This week's book giveaway is in the OCAJP 8 forum. We're giving away four copies of OCA Java SE 8 Programmer I Study Guide and have Edward Finegan & Robert Liguori on-line! See this thread for details.
I am designing my first JDBC project. I setting up all my Bean objects that map to my database tables, I got to thinking where the DML logic should reside. Should the "Data Beans" themselves hold the logic to connect to the datasource and do dml or should that reside in separate classes? I had another thought. If it should be in separate classes, would it be better to create "dml" classes that correspond to each of my data beans or should I create one and store the meta data needed to contruct the dml in the data bean? I know this is all pretty vague and it depends on a variety of factors I am sure. I am just wanting some thoughts of others that have been down this road already. Thanks
Brian, You should definitely go for having a separate DML class. The data access layer should be a separate layer (package or class) so your system isn't as affected if you need to change the database layer.

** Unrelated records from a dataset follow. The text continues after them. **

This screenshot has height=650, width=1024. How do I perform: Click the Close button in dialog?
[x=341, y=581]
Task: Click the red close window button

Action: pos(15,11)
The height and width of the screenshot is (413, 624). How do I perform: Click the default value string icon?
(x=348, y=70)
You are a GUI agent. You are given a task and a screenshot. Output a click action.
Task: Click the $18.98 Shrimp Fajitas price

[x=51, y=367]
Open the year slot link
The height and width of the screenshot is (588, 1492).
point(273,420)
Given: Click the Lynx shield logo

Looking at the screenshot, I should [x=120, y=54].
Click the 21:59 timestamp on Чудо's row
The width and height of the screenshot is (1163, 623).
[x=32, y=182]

How you go about this is up to you. Common solutions are to have a class per object or a class that knows how to write all objects.
Thanks Jeanne. That was my original intent but did not know if encapsulating the data access functionality into the bean would be better or out-weigh the benefits of separation the data and data access layers.
Separation is good it makes your application more resistant to change and easier to maintain but too much separation may make your code too complex with too many classes and unnecessarily complicate your design.
Where you draw the line is more an art than science, in my mind, so look at your project and see what you think may change and separate it. If you think you will benefit from separating DMLs, by reusining them and changing them and you most probably will...then separate them from the rest of the functionality - one function per class is wise.
regards, george [ May 02, 2006: Message edited by: George Stoianov ]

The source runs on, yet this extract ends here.